A hurricane requires specific conditions to form and strengthen. Broadly: warm sea surface temperatures, high amounts of water vapor in the air, and weak upper air winds that allow these “spinning tops” to continue unimpeded by outside winds (aka low shear). There’s not a lot of surface roughness (which can slow down storm winds near the lowest levels of the troposphere) over open ocean compared with land, which is part of the reason tropical storms can get so intense (read: stronger winds within and lower pressure centers) over water.
As for frequency of hurricane formation in the Atlantic Basin and Gulf of Mexico, the number is increasing slightly as climate change (a mixture of natural cycles and human-induced warming) occurs. As far as I can tell, meteorologists today can’t give a specific percentage of each process causing this increase – we have weather and climate models to help us to narrow down the numerous variables in the real atmosphere so we can figure out what has the greatest impacts on formation. The environment is far from stationary (and more complex than our improved models), so what’s true one year may not be the next – that’s why long-term climate pattern research is essential.
What researchers generally agree upon in the Atlantic/Gulf of Mexico:
- Anything that warms the oceans in this area increases sea surface temperatures and water vapor in the air – so climate warming like we are experiencing has an impact on tropical storm formation on top of natural variability.
- Storms are likely to become more intense and drop high amounts of rain over areas, with areas on land seeing far more flooding like we saw in North Carolina.
- The general path of hurricanes hasn’t changed much, but the number of hurricanes HAS increased slightly in the past 40 years. 20 years ago, there were an average of 12 storms each year. Today there are an average of 14 or more storms a year. As with anything in science, we need more decades of modern data to really understand this.
- The strength of hurricanes appears to be increasing, with fewer Cat 1-3 storms and more Cat 4-5 intensities. By how much exactly, researchers are still studying.
- Whether we will see more land-falling hurricanes in the future is uncertain, as there are several complex factors in storm paths.

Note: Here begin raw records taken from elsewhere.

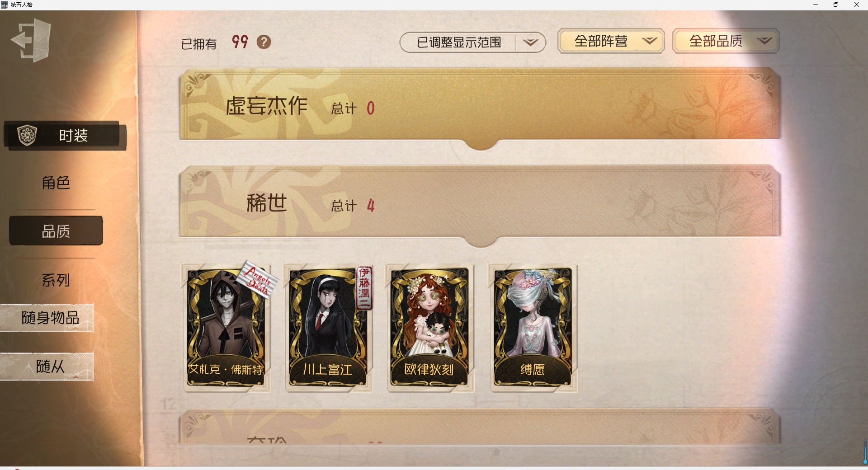Image resolution: width=868 pixels, height=470 pixels.
Task: Switch to the 角色 view
Action: pyautogui.click(x=56, y=183)
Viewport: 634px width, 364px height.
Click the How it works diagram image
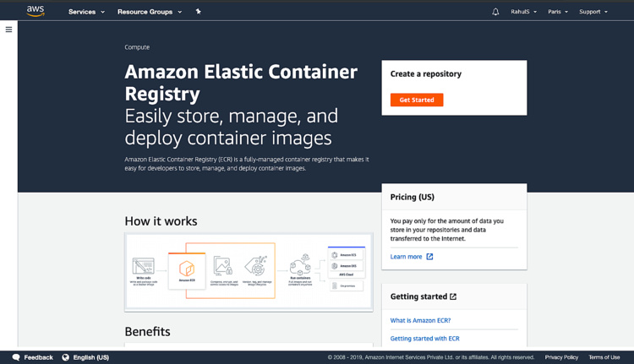pyautogui.click(x=249, y=272)
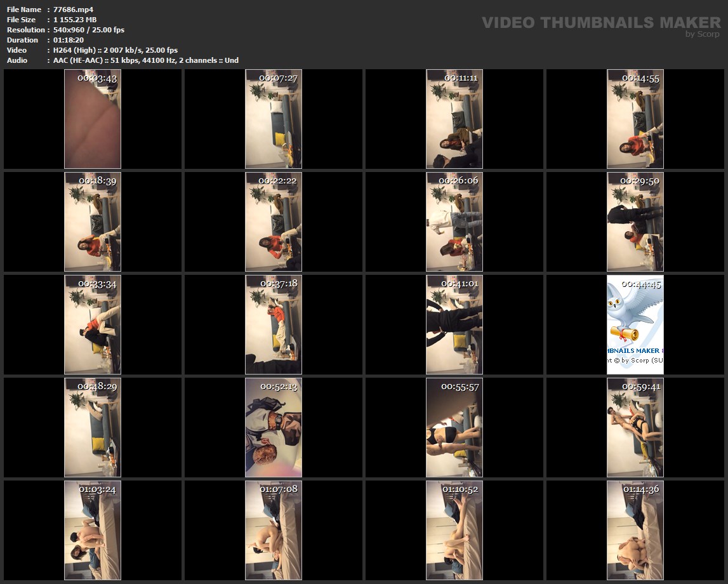Click the owl logo thumbnail at 00:44:45

click(635, 324)
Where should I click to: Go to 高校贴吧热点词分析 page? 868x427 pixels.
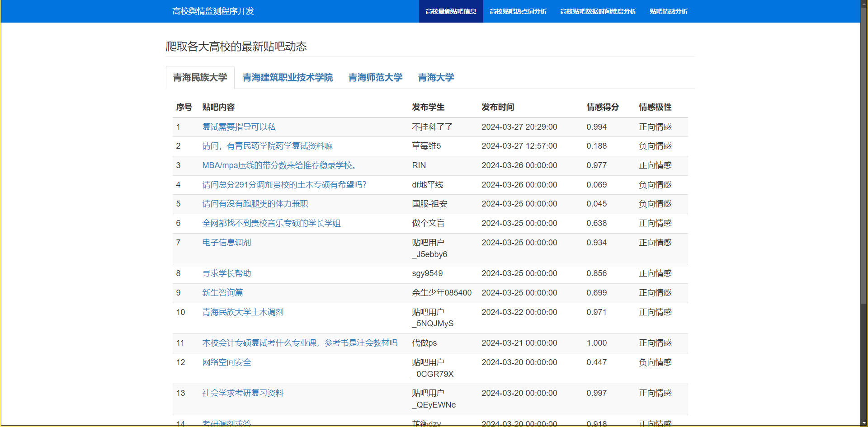(518, 11)
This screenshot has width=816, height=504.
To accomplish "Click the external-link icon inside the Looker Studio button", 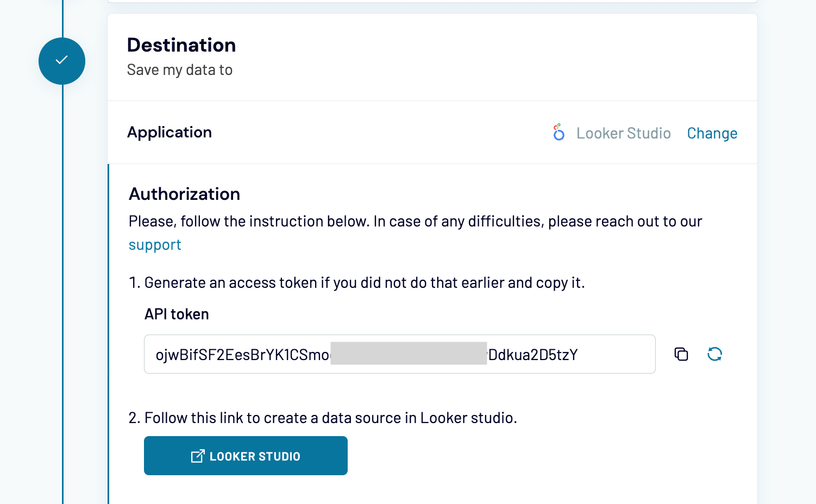I will click(x=198, y=456).
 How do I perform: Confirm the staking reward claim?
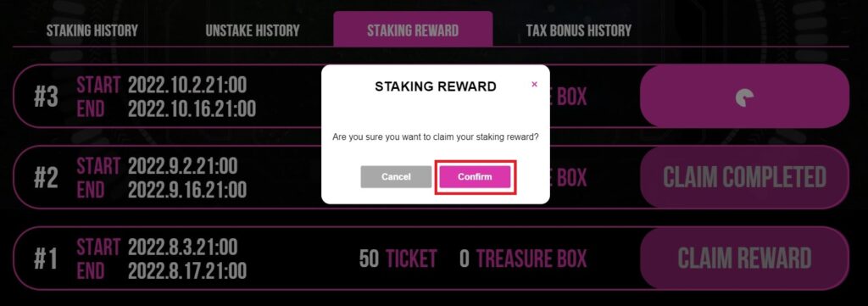(475, 177)
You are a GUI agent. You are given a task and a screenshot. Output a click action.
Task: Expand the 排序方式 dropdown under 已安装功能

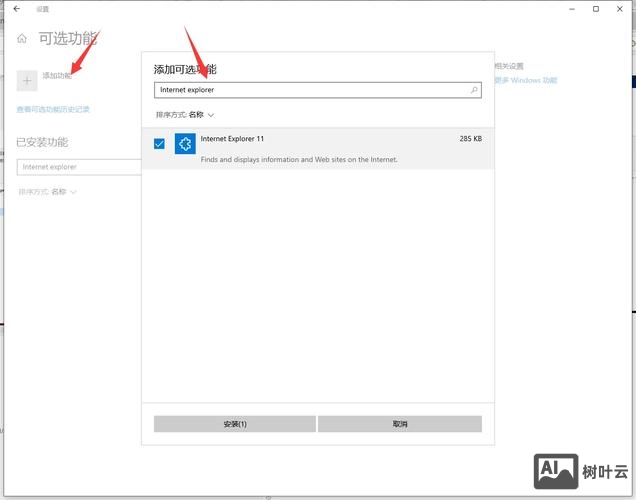click(48, 191)
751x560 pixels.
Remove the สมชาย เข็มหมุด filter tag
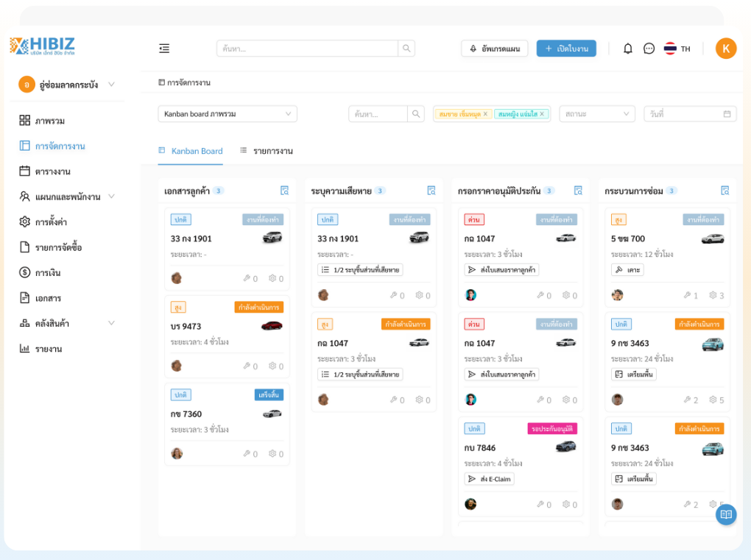tap(485, 114)
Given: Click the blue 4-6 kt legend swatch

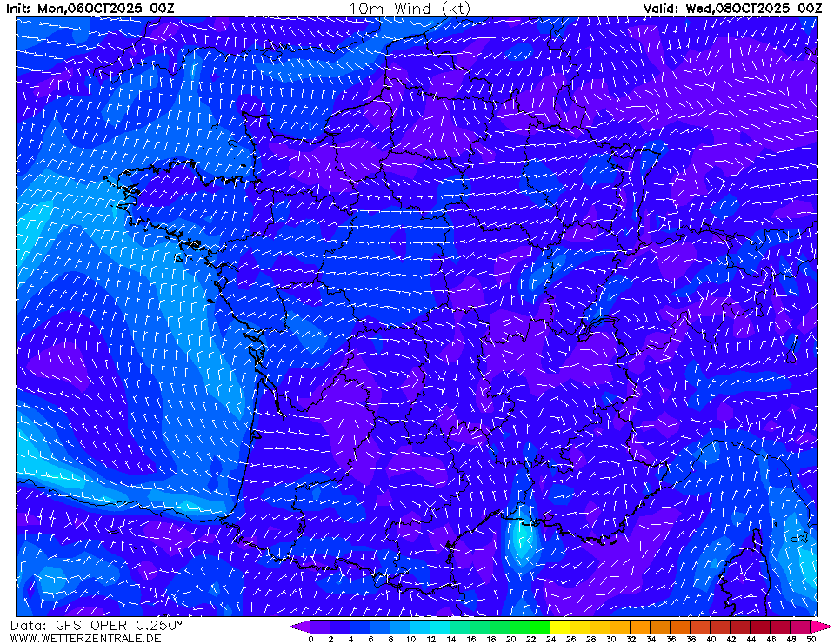Looking at the screenshot, I should coord(360,626).
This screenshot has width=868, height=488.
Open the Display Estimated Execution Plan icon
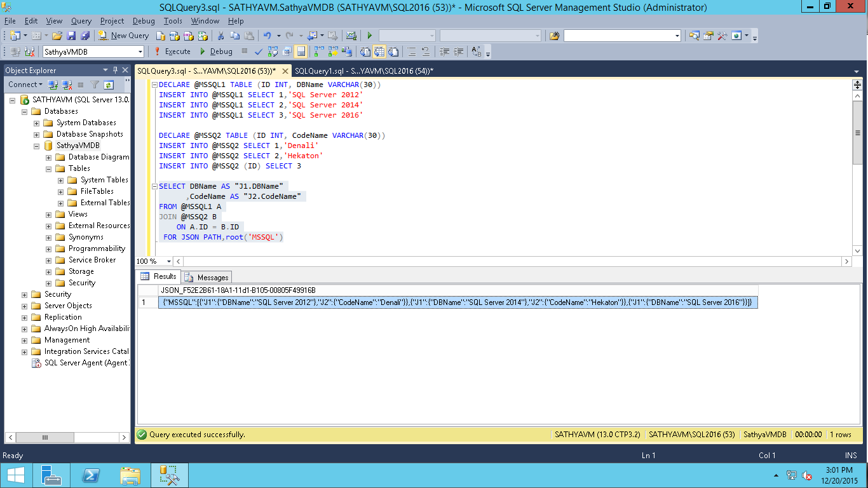[272, 51]
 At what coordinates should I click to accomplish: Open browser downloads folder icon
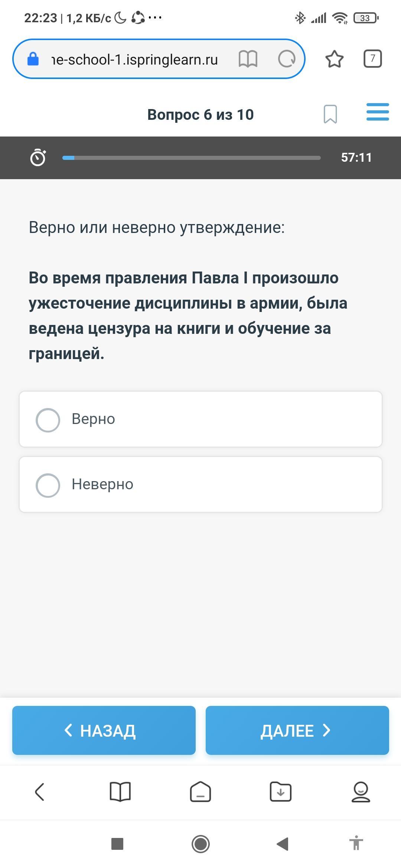coord(280,792)

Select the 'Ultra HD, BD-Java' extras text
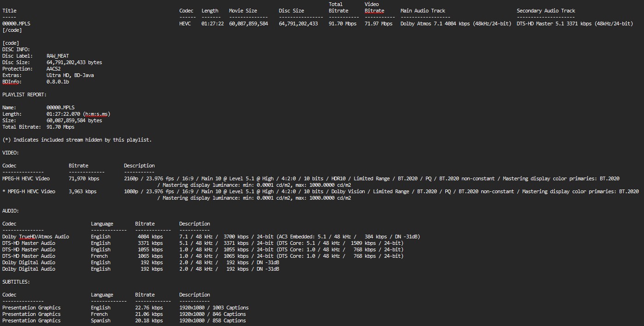[x=70, y=75]
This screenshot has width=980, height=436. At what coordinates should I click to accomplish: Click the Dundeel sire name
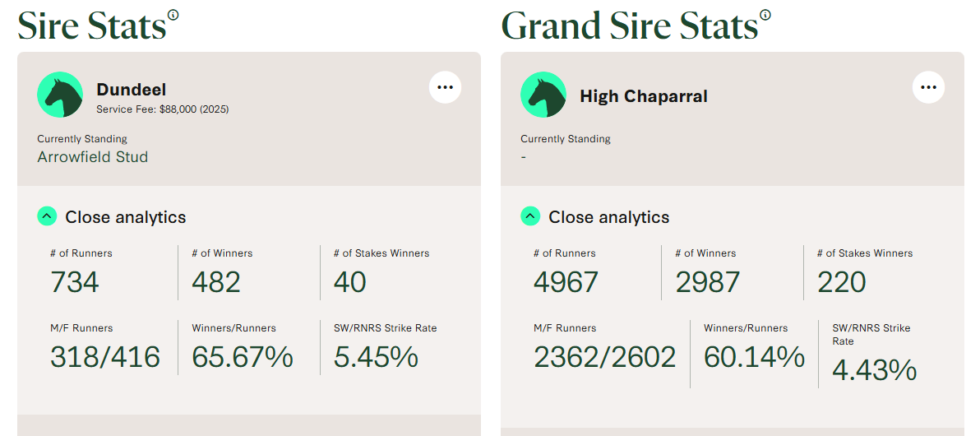click(x=132, y=90)
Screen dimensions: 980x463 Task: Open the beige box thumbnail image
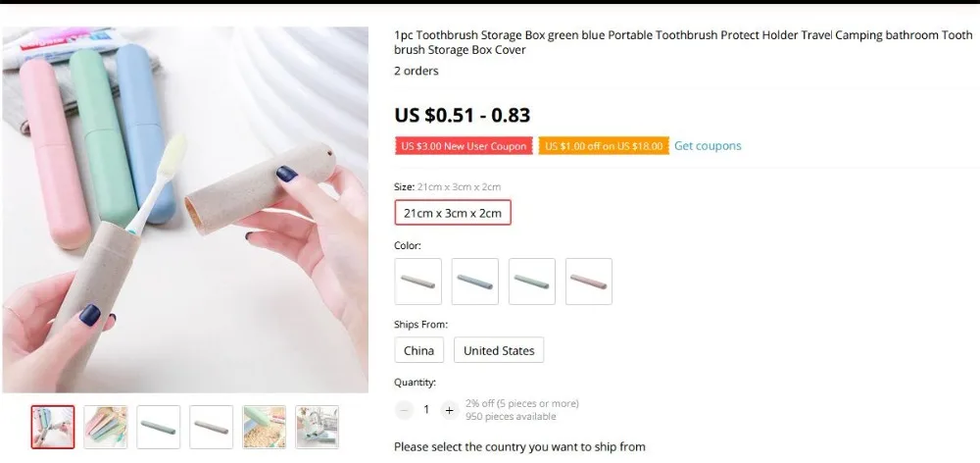coord(212,428)
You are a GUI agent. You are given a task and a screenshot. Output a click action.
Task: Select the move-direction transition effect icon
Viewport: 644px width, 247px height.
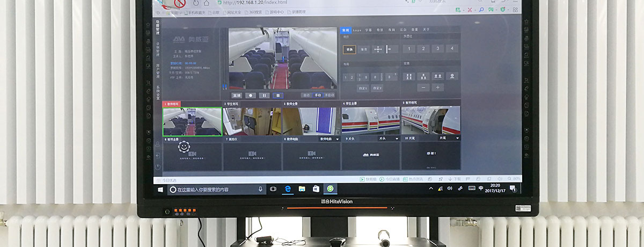(x=379, y=49)
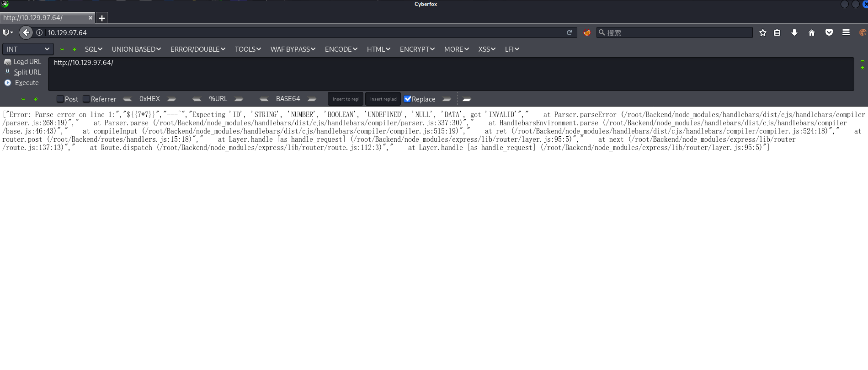Reload the page with the refresh icon
This screenshot has width=868, height=370.
point(569,32)
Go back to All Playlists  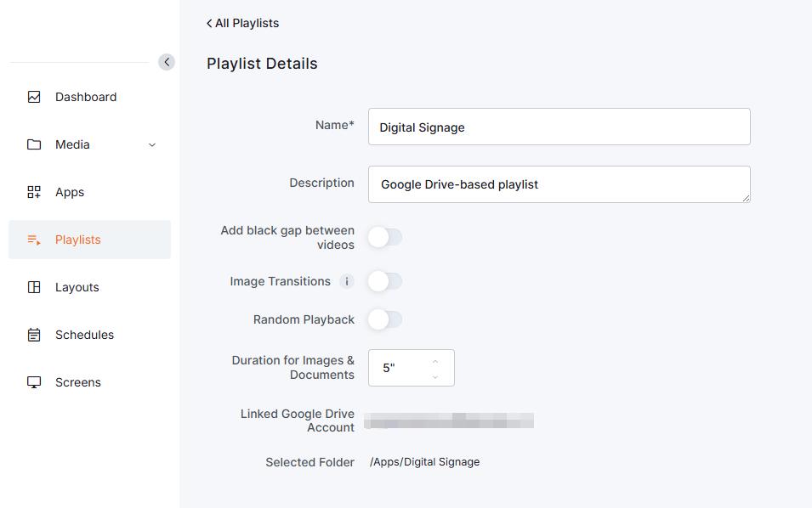[242, 23]
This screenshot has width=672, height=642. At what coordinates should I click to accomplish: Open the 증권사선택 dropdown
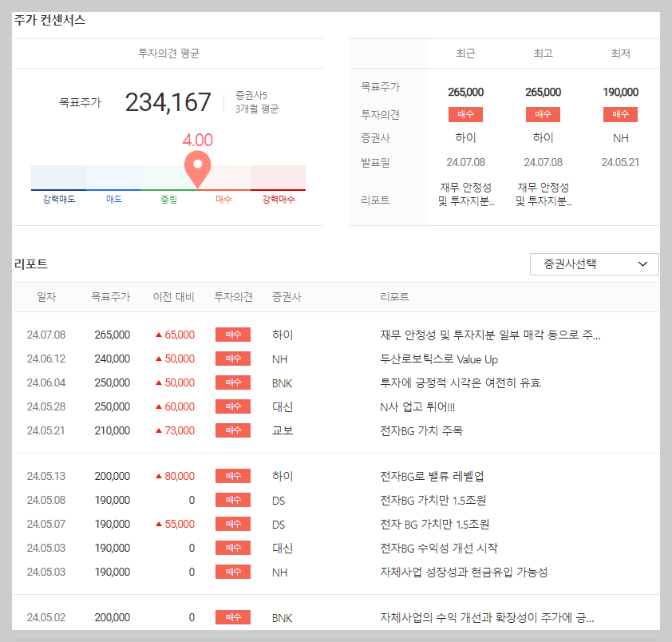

For more technical details on our current understanding about hurricanes and climate, see https://www.gfdl.noaa.gov/
As for why Hurricane Milton weakened from Cat 5 to Cat 3: one of the ingredients it needed to remain Cat 5 – low shear – changed. The hurricane encountered higher shear (stronger winds with height that can reduce the storm engine’s efficiency) from nearby frontal boundaries and a strong jet stream aloft before landfall.